Further friction with the health department occurred in September when Commissioners twice voted to reject $1.5-million in COVID-19 support and response funds from the Michigan Department of Health & Human Services. When the original vote to reject the funding occurred in August, several LCHD employees reached out to WHMI to say that morale at the department was low. All of them wished to remain anonymous for fear for their jobs, although one said that they were “appalled that we ran 24/7 during a pandemic and left our families at home so we could help the citizens of Livingston County and this is the thanks we get.”
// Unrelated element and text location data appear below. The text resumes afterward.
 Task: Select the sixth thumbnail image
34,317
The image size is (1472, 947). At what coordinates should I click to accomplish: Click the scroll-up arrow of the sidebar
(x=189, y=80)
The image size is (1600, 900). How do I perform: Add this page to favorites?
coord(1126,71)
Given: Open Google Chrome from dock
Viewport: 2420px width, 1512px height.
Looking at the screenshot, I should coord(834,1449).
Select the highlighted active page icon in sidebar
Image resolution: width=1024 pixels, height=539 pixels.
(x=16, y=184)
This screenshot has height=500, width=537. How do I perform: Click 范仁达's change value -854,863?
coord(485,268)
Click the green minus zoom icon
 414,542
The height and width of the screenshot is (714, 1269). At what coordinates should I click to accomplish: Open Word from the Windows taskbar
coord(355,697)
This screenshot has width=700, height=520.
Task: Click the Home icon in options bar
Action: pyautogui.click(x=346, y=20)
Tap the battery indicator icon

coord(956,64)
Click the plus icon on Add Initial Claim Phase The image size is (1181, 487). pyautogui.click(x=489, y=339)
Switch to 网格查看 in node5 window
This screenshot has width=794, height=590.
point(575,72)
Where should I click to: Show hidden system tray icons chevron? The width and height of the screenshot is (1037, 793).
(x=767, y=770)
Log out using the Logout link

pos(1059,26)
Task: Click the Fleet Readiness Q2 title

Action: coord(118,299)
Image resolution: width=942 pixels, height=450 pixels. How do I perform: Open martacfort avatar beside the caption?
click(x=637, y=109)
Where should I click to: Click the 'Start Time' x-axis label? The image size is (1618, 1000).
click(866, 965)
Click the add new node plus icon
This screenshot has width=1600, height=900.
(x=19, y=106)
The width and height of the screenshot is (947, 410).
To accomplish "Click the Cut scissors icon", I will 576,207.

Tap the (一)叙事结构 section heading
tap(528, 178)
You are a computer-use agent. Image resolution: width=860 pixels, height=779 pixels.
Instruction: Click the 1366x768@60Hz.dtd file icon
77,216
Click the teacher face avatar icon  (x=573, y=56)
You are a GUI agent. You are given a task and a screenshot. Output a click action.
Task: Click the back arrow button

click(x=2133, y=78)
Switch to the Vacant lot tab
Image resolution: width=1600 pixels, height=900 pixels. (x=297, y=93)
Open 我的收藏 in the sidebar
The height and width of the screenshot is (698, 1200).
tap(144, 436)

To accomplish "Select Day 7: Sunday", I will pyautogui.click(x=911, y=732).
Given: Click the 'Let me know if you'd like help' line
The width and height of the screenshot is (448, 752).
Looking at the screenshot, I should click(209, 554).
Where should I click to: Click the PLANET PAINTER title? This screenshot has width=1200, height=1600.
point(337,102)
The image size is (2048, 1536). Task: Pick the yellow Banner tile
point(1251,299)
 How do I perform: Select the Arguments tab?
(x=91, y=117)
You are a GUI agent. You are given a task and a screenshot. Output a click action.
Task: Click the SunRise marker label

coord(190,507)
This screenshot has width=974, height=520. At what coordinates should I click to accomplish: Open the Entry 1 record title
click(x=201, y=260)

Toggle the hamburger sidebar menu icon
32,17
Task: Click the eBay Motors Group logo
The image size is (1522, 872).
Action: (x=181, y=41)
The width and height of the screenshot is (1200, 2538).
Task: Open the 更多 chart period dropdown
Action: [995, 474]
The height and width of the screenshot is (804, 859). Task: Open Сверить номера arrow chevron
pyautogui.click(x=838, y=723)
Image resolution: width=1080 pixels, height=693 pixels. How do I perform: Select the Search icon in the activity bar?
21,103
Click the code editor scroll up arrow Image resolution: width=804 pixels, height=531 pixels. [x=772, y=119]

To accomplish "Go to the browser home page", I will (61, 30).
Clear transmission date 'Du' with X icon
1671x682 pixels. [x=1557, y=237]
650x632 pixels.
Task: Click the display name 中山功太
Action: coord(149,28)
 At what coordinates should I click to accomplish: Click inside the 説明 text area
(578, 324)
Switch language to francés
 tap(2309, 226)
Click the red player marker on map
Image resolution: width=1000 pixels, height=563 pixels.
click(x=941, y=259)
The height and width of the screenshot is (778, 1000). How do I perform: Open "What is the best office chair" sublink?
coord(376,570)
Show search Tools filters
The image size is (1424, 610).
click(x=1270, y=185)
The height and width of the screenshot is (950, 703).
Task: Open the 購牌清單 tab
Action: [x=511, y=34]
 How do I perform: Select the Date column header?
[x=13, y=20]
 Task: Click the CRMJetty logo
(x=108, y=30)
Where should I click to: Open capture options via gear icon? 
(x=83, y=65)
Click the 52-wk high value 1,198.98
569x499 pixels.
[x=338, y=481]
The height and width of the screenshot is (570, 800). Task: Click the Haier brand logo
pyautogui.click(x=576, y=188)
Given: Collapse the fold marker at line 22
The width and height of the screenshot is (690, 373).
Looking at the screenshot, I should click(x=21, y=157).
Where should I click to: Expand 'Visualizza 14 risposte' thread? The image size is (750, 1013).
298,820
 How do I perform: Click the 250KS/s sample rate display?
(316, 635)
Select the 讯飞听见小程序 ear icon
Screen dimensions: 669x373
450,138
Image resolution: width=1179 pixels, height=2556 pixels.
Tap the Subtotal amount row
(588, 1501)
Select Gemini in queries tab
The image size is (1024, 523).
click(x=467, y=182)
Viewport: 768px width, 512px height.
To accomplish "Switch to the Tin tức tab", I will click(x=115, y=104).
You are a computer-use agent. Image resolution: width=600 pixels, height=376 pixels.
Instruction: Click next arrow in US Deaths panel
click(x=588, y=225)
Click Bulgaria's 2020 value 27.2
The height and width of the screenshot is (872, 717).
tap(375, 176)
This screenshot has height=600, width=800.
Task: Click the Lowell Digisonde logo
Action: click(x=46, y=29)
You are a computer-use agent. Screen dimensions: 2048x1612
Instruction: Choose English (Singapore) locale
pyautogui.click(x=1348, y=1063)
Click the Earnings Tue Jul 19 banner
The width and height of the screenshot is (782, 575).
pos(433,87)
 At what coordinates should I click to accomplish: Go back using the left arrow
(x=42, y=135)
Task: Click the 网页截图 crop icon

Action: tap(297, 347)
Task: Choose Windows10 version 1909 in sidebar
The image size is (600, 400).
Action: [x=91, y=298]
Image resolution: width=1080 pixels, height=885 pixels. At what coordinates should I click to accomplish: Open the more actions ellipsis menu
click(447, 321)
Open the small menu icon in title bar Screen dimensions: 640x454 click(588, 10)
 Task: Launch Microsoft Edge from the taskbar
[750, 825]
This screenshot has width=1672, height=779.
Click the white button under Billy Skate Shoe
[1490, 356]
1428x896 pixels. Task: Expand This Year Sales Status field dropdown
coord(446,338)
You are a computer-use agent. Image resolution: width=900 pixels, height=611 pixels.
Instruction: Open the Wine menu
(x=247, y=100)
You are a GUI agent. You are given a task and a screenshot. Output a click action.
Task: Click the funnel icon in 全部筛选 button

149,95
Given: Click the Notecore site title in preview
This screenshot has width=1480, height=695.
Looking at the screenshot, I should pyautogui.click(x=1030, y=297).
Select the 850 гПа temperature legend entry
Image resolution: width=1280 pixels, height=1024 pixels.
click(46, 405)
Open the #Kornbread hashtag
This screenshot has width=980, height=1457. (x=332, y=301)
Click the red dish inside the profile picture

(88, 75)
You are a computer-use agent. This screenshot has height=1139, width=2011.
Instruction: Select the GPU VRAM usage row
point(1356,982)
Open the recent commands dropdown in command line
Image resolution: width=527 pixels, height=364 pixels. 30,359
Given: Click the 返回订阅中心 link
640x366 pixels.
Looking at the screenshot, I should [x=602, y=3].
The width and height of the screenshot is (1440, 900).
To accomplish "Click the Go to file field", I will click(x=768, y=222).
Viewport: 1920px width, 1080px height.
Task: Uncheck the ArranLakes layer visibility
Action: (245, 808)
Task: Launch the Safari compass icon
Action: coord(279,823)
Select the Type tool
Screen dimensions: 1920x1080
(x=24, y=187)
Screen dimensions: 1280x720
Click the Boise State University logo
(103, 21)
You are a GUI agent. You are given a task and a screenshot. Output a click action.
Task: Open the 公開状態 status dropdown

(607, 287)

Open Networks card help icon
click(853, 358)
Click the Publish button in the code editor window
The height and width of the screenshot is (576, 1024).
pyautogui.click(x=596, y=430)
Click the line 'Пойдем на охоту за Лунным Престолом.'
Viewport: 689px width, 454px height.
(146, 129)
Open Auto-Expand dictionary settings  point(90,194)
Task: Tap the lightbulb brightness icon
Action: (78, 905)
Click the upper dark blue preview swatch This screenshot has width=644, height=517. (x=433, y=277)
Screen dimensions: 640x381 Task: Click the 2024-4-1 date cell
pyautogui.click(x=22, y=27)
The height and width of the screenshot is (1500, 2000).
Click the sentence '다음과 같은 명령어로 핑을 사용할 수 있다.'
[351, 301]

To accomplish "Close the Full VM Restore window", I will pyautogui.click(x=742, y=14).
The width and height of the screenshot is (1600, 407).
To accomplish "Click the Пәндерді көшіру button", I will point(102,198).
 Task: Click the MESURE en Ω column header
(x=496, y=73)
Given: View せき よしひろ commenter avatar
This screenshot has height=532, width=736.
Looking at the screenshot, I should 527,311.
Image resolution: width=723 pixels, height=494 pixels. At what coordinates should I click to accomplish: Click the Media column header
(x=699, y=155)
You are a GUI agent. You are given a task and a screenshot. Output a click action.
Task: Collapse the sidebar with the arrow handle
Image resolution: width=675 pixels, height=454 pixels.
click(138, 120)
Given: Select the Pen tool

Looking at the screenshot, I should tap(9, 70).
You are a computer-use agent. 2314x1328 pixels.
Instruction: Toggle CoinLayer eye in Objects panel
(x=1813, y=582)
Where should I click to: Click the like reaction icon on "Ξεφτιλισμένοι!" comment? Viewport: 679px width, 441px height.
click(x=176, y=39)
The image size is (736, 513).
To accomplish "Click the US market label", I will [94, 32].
Levin-Sparenberg’s departure also comes as Livingston County is advertising for both a full and part-time epidemiologist and less than ten days after a new policy was announced by all five public school districts and approved by the LCHD, that essentially ends quarantines for 7th through 12th-grade students identified as close contacts of confirmed COVID cases as long as they are not showing any symptoms. Fowlerville Community Schools extended the policy to all students K-12, although they did so against the health department's recommendation.

The policy is at odds with scientific research that has indicated one of COVID-19’s hallmarks is that carriers can be asymptomatic and that "symptom-based surveillance alone is inadequate for control" of the virus.

Currently, at least one local elementary school, Hornung Elementary in Brighton, has had to go to all online learning through the Thanksgiving break because of a COVID outbreak. However, many other classrooms across all of the county’s school districts, none of which have mask mandates, have also been forced to switch to online learning.

Livingston County moved to hire an epidemiologist in March of 2020 just as the pandemic was beginning. A request for comment on the departure of the Epidemiologist was sent to Administrator Burd but was not returned.